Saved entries
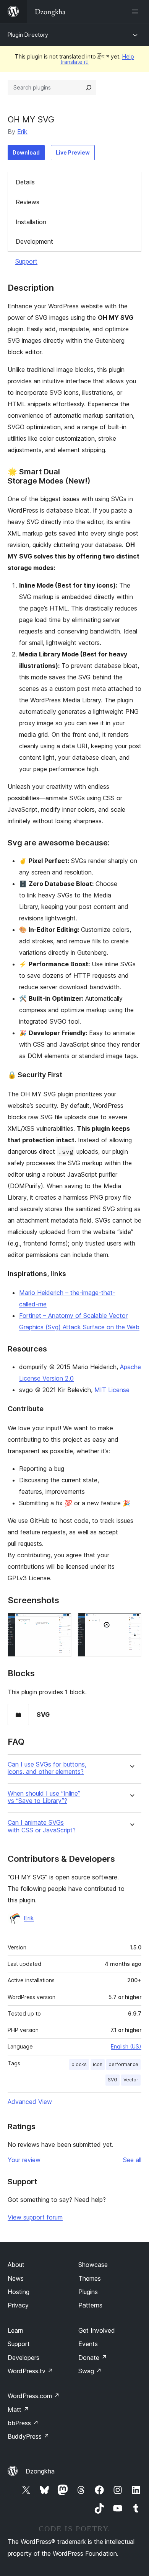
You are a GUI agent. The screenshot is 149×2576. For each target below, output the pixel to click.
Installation (31, 222)
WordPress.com (34, 2396)
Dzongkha (40, 2471)
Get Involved (96, 2330)
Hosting (18, 2292)
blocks (79, 2064)
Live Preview (73, 152)
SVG (112, 2080)
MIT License (112, 1390)
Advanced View (30, 2101)
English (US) (126, 2046)
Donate (92, 2357)
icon (97, 2064)
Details (25, 182)
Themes (89, 2278)
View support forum (35, 2217)
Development (34, 241)
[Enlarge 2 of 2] (131, 1623)
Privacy (18, 2305)
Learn (15, 2330)
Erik (22, 131)
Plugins (88, 2292)
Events (88, 2344)
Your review (24, 2160)
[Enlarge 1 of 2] (61, 1623)
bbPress (23, 2423)
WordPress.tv (30, 2371)
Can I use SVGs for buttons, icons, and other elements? (47, 1768)
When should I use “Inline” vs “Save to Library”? (44, 1797)
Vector (130, 2080)
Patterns (90, 2305)
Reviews (27, 202)
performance (123, 2064)
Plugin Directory (28, 34)
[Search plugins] (88, 87)
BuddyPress (28, 2436)
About (16, 2264)
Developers (23, 2357)
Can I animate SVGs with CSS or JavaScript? (42, 1826)
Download (26, 152)
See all (132, 2160)
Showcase (93, 2264)
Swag (90, 2371)
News (16, 2278)
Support (26, 261)
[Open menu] (137, 11)
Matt (18, 2409)
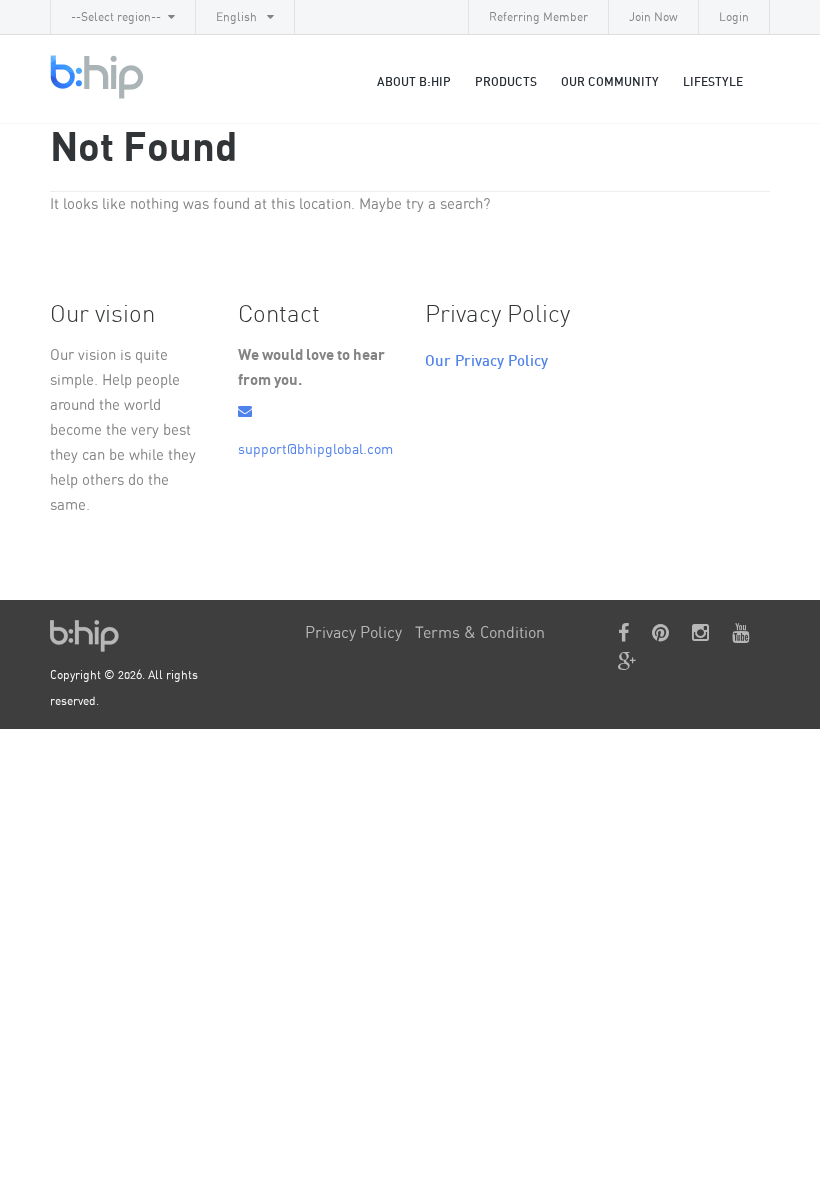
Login (734, 17)
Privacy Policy (353, 633)
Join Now (653, 17)
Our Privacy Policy (486, 361)
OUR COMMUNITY (610, 82)
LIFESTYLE (713, 82)
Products (506, 82)
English (238, 17)
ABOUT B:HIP (414, 82)
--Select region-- (116, 17)
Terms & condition (480, 633)
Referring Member (538, 17)
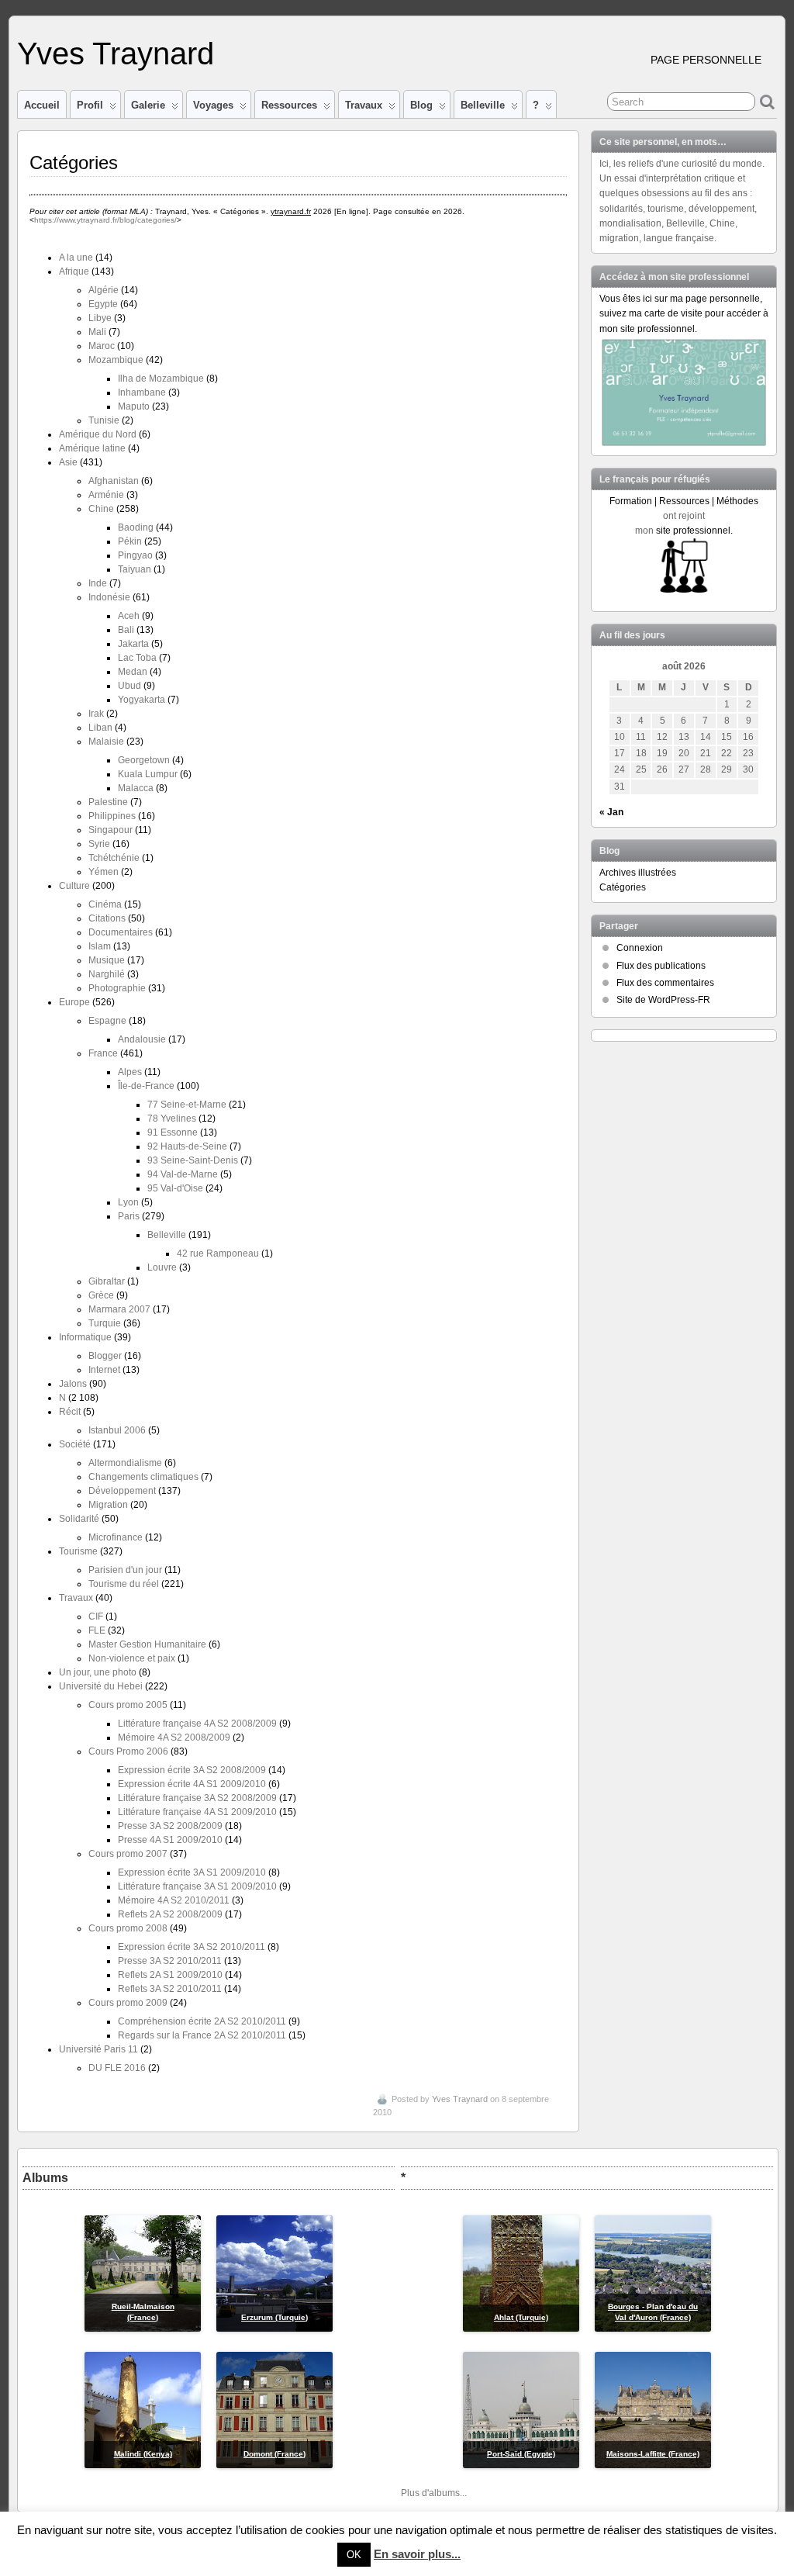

Required work
All lines above from the line with "Hosting (18, 2292)" through the line with "bbPress (23, 2423)", both included, are to be set down exactly, with nothing else.

Answer below
Hosting (18, 2292)
blocks (79, 2064)
Live Preview (73, 152)
SVG (112, 2080)
MIT License (112, 1390)
Advanced View (30, 2101)
English (US) (126, 2046)
Donate (92, 2357)
icon (97, 2064)
Details (25, 182)
Themes (89, 2278)
View support forum (35, 2217)
Development (34, 241)
[Enlarge 2 of 2] (131, 1623)
Privacy (18, 2305)
Learn (15, 2330)
Erik (22, 131)
Plugins (88, 2292)
Events (88, 2344)
Your review (24, 2160)
[Enlarge 1 of 2] (61, 1623)
bbPress (23, 2423)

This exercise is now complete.